**Your objective**
Go through the listing beneath this task and return every line that carries the string "dropdown".

**Working data**

● ● ●

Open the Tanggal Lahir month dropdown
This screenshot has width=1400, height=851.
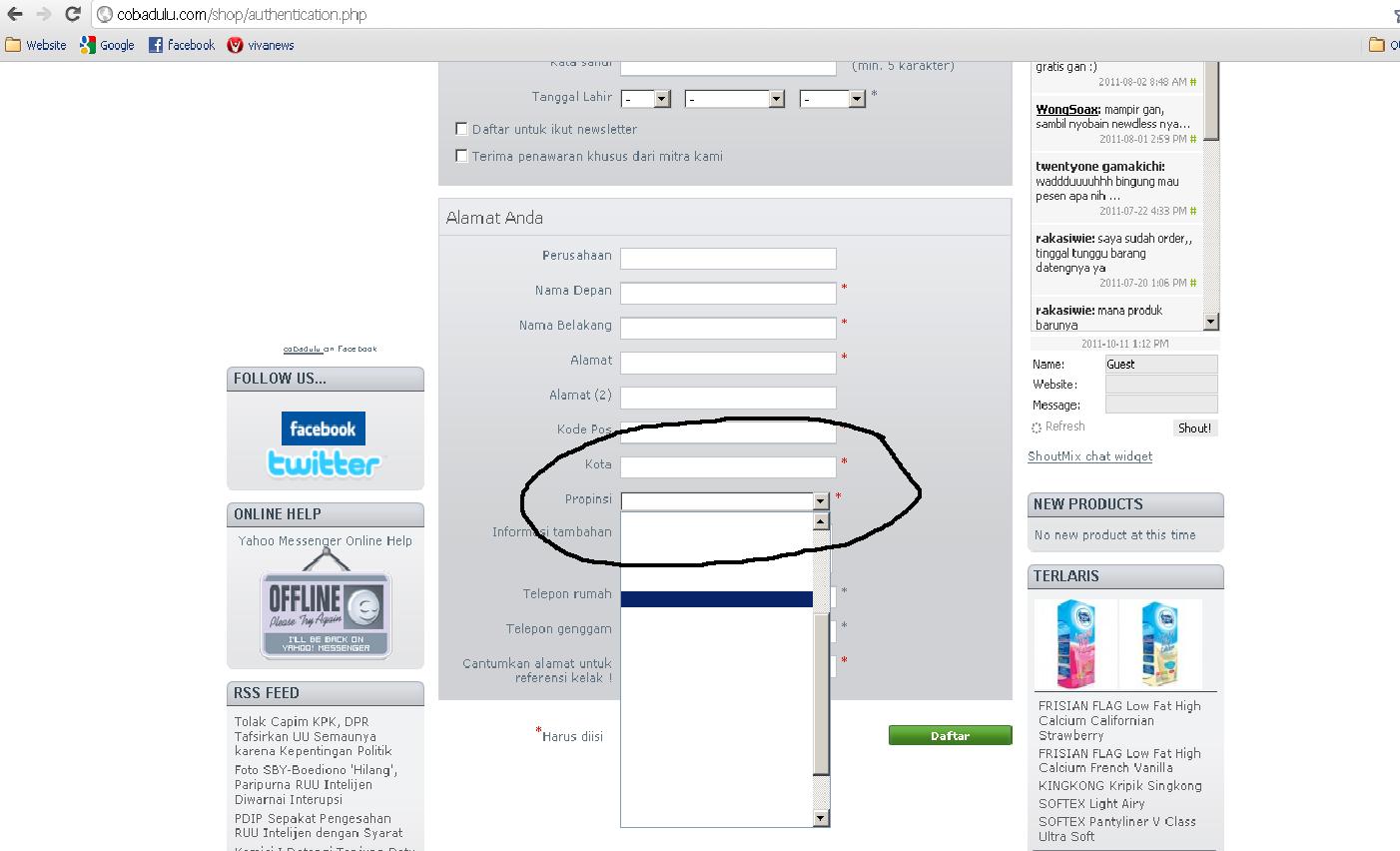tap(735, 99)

● ● ●

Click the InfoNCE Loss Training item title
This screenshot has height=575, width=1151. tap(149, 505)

● ● ●

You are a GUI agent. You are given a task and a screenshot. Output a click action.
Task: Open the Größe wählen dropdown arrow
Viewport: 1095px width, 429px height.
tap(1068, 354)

● ● ●

**Exercise output**
Open the Tanggal Lahir month dropdown
Task: Open the Größe wählen dropdown arrow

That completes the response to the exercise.